Conclusion générale
p. 375-376
Texte intégral
1Une étude prend-elle pour objet des ouvrages peu connus et jamais explorés, il lui faut accepter les servitudes d’un lent débrouillage des textes, attentif aux détails comme soucieux des lignes directrices. Ainsi avons-nous cherché à produire un inventaire ordonné aussi complet que possible des pages de Mersenne et de Frenicle relatives à l’analyse combinatoire. L’ampleur de la production de Mersenne, l’oubli dans lequel est tombée l’œuvre de Frenicle interdisent toutefois de tenir cet inventaire pour absolument exhaustif. Peut-être les volumes à paraître de la Correspondance de Mersenne apporteront-ils des éclaircissements sur la date à laquelle Frenicle rédigea son premier manuscrit de l’Abrégé et sur les circonstances qui permirent à Mersenne de le consulter. Et il serait certainement profitable d’examiner s’il n’y eut pas chez nos deux auteurs un échange fructueux entre l’analyse combinatoire et la théorie des nombres qu’ils cultivèrent tous deux avec une égale constance. À ne pas nous en tenir à un sec recensement de théorèmes mathématiques, nous avons gagné une meilleure compréhension des racines, des ambitions et du champ de l’art de combiner.
2Si Mersenne a souffert des disgrâces de l’éclectisme, il n’en joue que mieux, à l’égard des courants intellectuels de son époque, le rôle de miroir révélateur. Ainsi en a-t-il été même de ses pages sur les « combinaisons » qui sont loin pourtant de tenir une place centrale dans son œuvre. Sans avoir visé à rien d’autre qu’à les lire attentivement, nous avons vu se dessiner peu à peu à travers elle toute une rhapsodie d’anticipations et de recherches : ici des ambitions trop vastes sans assises pratiques, là des besognes modestes de tâcherons appliqués ; des comptabilités maladroites mais aussi des dénombrements bien conduits ; enfin des résultats bien fondés parmi des calculs tâtonnants.

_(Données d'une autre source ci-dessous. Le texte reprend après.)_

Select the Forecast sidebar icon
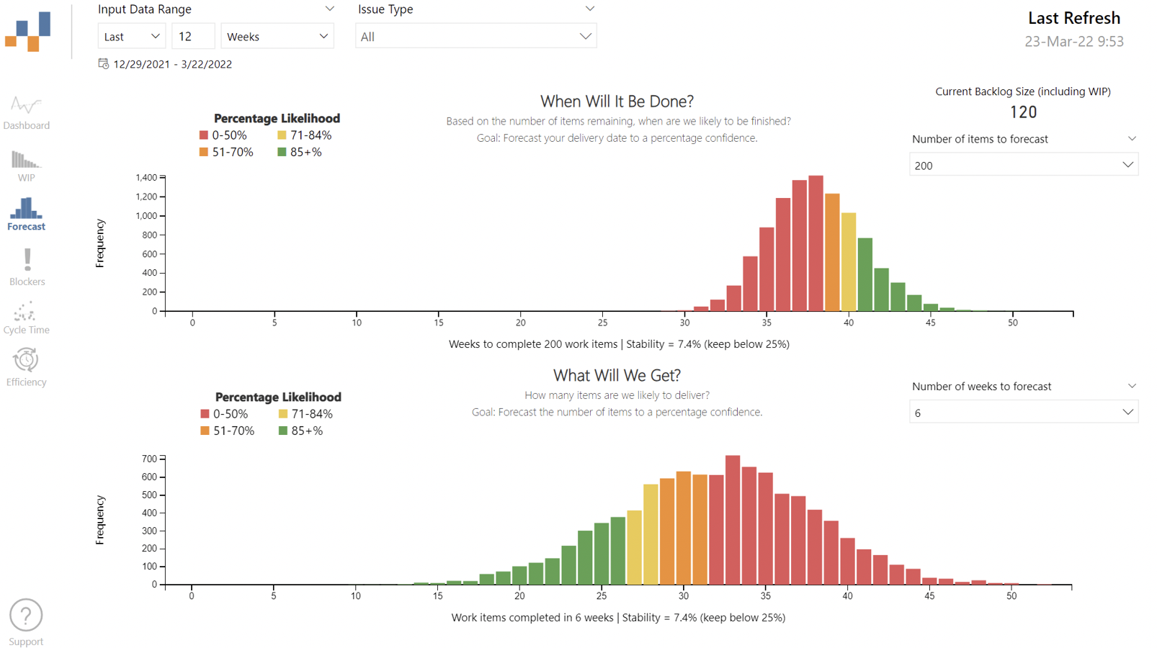 (x=26, y=209)
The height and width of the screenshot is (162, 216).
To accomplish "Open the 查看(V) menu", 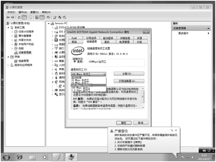I will [x=34, y=12].
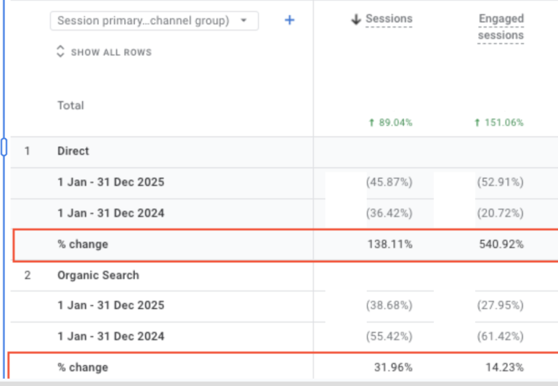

3Autant de faces parfois inattendues de cette préhistoire de l’analyse combinatoire qui s’est imposée si souvent à nous au cours de cette étude, et dont les lieux d’élection si disparates nous ont appelé à quelques incursions rapides dans des domaines variés au possible : spéculations de la Cabale, récréations mathématiques, logique, anagrammes et alphabets, atomes, cryptographie... Cette préhistoire mérite assurément mieux que la vue partielle et pointilliste que nous en avons donnée, limités que nous étions, d’un côté par le manque d’information, de l’autre, par la décision de nous en tenir au dessein d’une monographie ne devant s’écarter de son objet propre que dans la mesure nécessaire. Malgrè les variétés régionales des thèmes, une unité s’impose à travers ces lacis d’entreprises : celle d’une activité combinatoire dont il y aurait lieu de marquer les différents niveaux d’organisation et d’ordonner1 les manifestations selon un ordre de fécondité croissante.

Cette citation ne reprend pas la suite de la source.